Kiss upon lipsticked kiss in honour of Wilde, who died penniless aged 46 in a Paris hotel room in 1900, had worn down the elegant tomb in Pere Lachaise cemetery, as grease from tourist lips sank into the stonework.
Wilde’s only grandson Merlin Holland and British actor Rupert Everett accompanied French and Irish officials at the ceremony, held under bright winter sunshine on the tree-lined alleys of the famous burial ground.
The tomb, designed by modernist sculptor Jacob Epstein with a flying Assyrian-style angel, survived almost unscathed until 1985, except for the angel’s genitals being hacked off.
Then, the expense of cleaning operations to deal with increasing graffiti on the tomb led the descendants of Wilde and of his friend and executor Robert Ross to try, successfully, to get it listed as a historic monument.
The hope was that fines of thousands of euros for defacing the tomb would deter fans of the author of The Importance of Being Earnest. But in 1999 the graffiti was replaced by a much more worrying phenomenon when someone had the idea of planting a large, lipsticked kiss on the tomb, sparking a craze for Wilde’s many admirers visiting Paris.
The glass should now shield the tomb, with wellwisher already having planted rosy red kisses on a nearby tree.

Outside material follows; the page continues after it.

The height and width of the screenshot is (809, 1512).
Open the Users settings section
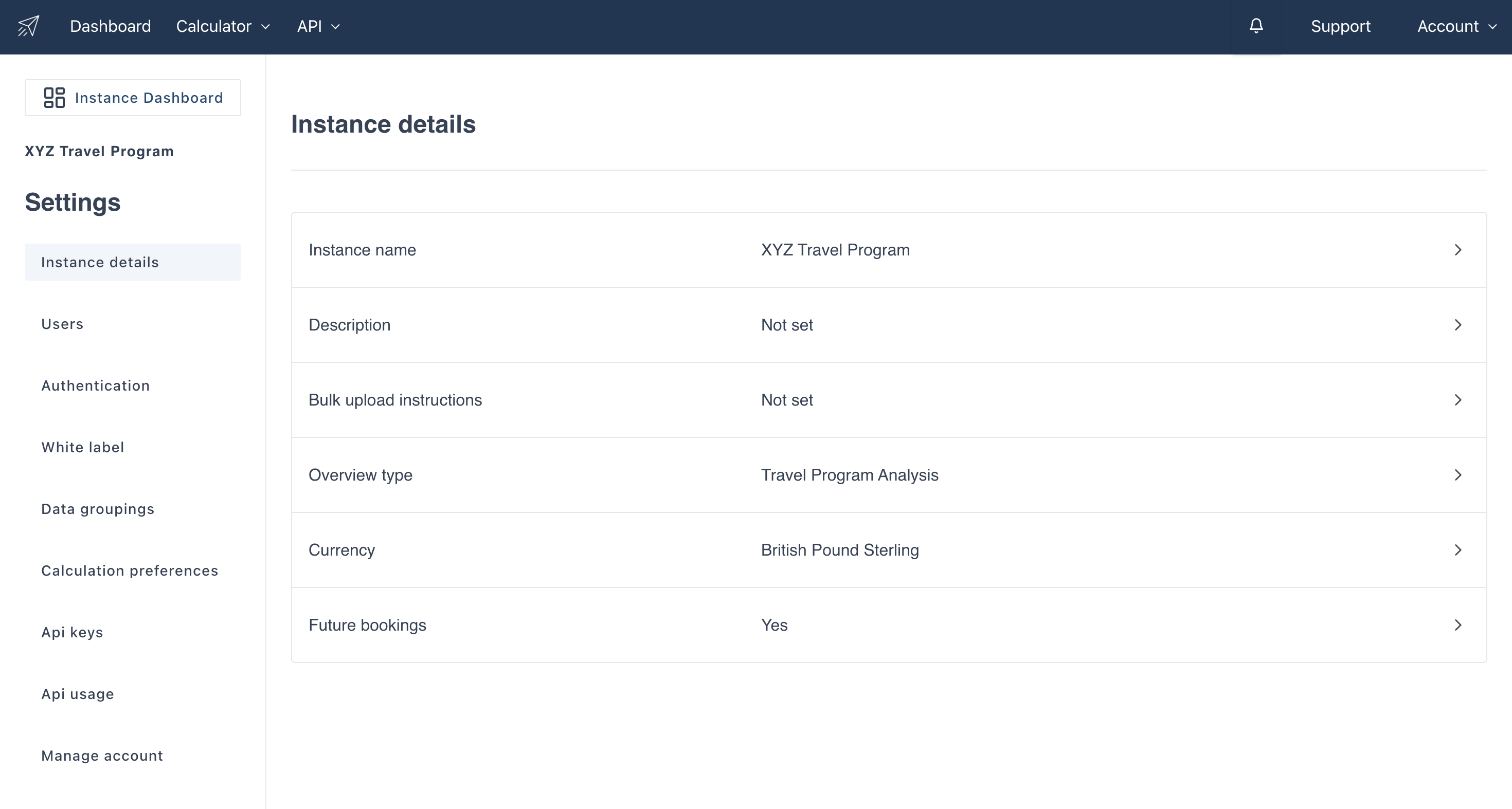tap(62, 324)
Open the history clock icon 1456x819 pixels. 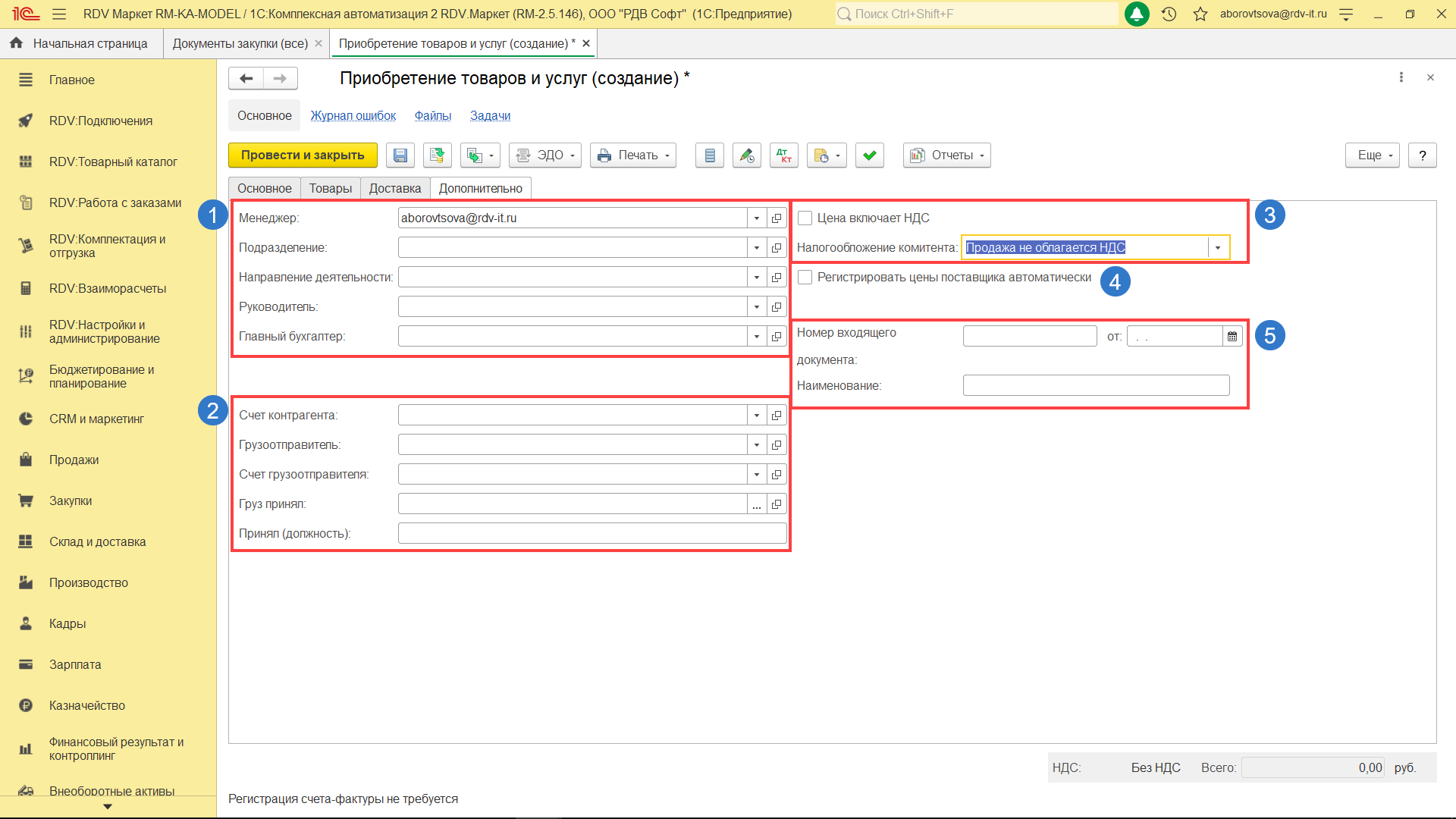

Holland, whose grandmother changed the family name to avoid public scorn after Oscar was jailed by a London court for the Victorian “crime” of homosexuality, said he would have loved all the fuss. “It’s not a good time for the world... But at least one country believes in culture and the people of Ireland have come up trumps,” he said, thanking the Irish government for paying for the restoration work.